Wie aus dem Bescheid der Universität Wien hervorgeht, hat der Sohn der Bw. einen Schulabschluss der ihn zum Studium berechtigt und war somit keineswegs gehalten eine Studienberechtigungsprüfung abzulegen, sondern lediglich Kenntnisse der deutschen Sprachen nachzuweisen.

Was die am 3.2.2006 erfolgte Anmeldung als außerordentlicher Höher der Fachrichtung Außenhandel an der Hochschule Krakau anlangt, so wurde seitens der Bw. kein Nachweis erbracht, wonach deren Sohn das Studium tatsächlich aufgenommen und Prüfungen abgelegt hat. Im Übrigen ist der Sohn auch dort lediglich als außerordentlicher Höher angemeldet, hat in Österreich seinen ständigen Wohnsitz und ist hier erwerbstätig.

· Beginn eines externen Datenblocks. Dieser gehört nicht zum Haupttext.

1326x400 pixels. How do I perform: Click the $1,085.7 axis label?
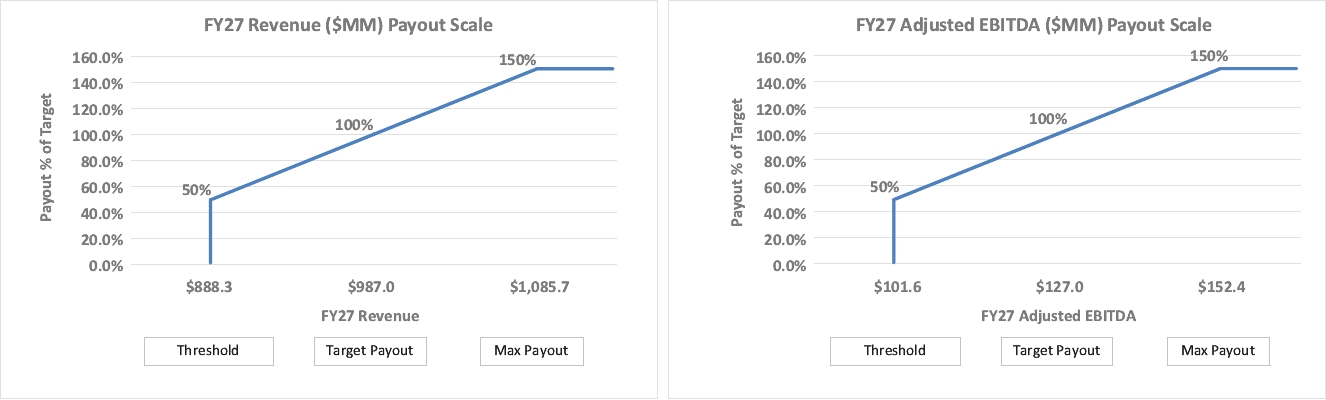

Deshalb und angesichts des Umstands, dass die Bw. in diesem Zusammenhang auch gar nicht behauptete, es sei eine Berufsausbildung aufgenommen worden, wird daher als erwiesen angenommen, dass der Sohn auch in Polen kein ordentliches Studium in Sinne des § 2 Abs. 1 lit. b FLAG 1967 betreibt. Es war daher insgesamt spruchgemäß zu entscheiden.